**Problem description:** Copy out all of the records below word for word, with every line and its coordinates unchanged.

[Word and element location records]
(begin)

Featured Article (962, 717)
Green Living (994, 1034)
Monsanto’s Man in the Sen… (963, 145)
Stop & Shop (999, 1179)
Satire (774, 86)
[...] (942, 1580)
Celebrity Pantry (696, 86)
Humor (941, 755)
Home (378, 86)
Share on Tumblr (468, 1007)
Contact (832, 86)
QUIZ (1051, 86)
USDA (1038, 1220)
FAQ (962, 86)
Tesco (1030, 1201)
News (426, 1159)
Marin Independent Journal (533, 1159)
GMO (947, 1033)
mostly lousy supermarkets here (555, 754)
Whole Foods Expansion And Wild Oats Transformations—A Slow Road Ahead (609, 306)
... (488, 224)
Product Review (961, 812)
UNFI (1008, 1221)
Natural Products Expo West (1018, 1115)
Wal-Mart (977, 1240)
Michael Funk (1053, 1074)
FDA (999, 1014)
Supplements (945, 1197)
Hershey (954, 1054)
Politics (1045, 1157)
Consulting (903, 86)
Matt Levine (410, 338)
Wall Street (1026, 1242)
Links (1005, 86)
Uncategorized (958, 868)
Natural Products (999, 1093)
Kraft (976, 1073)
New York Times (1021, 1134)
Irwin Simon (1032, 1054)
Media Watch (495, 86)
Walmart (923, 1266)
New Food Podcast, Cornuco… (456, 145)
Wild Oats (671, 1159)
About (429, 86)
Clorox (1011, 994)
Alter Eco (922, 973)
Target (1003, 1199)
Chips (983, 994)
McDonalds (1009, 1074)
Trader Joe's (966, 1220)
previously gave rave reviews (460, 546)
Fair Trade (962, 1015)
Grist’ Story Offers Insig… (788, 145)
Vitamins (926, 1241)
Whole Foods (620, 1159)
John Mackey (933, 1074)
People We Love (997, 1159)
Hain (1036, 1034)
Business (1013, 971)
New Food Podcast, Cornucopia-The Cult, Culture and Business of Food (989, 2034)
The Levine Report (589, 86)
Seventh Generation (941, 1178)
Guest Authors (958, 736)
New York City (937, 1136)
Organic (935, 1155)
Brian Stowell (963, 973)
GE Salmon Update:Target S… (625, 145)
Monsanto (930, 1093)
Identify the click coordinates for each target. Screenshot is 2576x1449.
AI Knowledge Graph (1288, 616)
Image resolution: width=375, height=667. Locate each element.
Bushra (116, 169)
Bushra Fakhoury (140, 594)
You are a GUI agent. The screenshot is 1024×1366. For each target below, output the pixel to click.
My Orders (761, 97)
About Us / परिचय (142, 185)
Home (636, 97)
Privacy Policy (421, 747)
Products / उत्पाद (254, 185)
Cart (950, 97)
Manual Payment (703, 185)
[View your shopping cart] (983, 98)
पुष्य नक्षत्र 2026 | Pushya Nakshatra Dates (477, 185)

(end)

**Result for this exercise:**
Featured Article (962, 717)
Green Living (994, 1034)
Monsanto’s Man in the Sen… (963, 145)
Stop & Shop (999, 1179)
Satire (774, 86)
[...] (942, 1580)
Celebrity Pantry (696, 86)
Humor (941, 755)
Home (378, 86)
Share on Tumblr (468, 1007)
Contact (832, 86)
QUIZ (1051, 86)
USDA (1038, 1220)
FAQ (962, 86)
Tesco (1030, 1201)
News (426, 1159)
Marin Independent Journal (533, 1159)
GMO (947, 1033)
mostly lousy supermarkets here (555, 754)
Whole Foods Expansion And Wild Oats Transformations—A Slow Road Ahead (609, 306)
... (488, 224)
Product Review (961, 812)
UNFI (1008, 1221)
Natural Products Expo West (1018, 1115)
Wal-Mart (977, 1240)
Michael Funk (1053, 1074)
FDA (999, 1014)
Supplements (945, 1197)
Hershey (954, 1054)
Politics (1045, 1157)
Consulting (903, 86)
Matt Levine (410, 338)
Wall Street (1026, 1242)
Links (1005, 86)
Uncategorized (958, 868)
Natural Products (999, 1093)
Kraft (976, 1073)
New York Times (1021, 1134)
Irwin Simon (1032, 1054)
Media Watch (495, 86)
Walmart (923, 1266)
New Food Podcast, Cornuco… (456, 145)
Wild Oats (671, 1159)
About (429, 86)
Clorox (1011, 994)
Alter Eco (922, 973)
Target (1003, 1199)
Chips (983, 994)
McDonalds (1009, 1074)
Trader Joe's (966, 1220)
previously gave rave reviews (460, 546)
Fair Trade (962, 1015)
Grist’ Story Offers Insig… (788, 145)
Vitamins (926, 1241)
Whole Foods (620, 1159)
John Mackey (933, 1074)
People We Love (997, 1159)
Hain (1036, 1034)
Business (1013, 971)
New Food Podcast, Cornucopia-The Cult, Culture and Business of Food (989, 2034)
The Levine Report (589, 86)
Seventh Generation (941, 1178)
Guest Authors (958, 736)
New York City (937, 1136)
Organic (935, 1155)
Brian Stowell (963, 973)
GE Salmon Update:Target S… (625, 145)
Monsanto (930, 1093)
Identify the click coordinates for each target. Screenshot is 2576x1449.
AI Knowledge Graph (1288, 616)
Image resolution: width=375, height=667. Locate each element.
Bushra (116, 169)
Bushra Fakhoury (140, 594)
You are a GUI agent. The screenshot is 1024×1366. For each target below, output the pixel to click.
My Orders (761, 97)
About Us / परिचय (142, 185)
Home (636, 97)
Privacy Policy (421, 747)
Products / उत्पाद (254, 185)
Cart (950, 97)
Manual Payment (703, 185)
[View your shopping cart] (983, 98)
पुष्य नक्षत्र 2026 | Pushya Nakshatra Dates (477, 185)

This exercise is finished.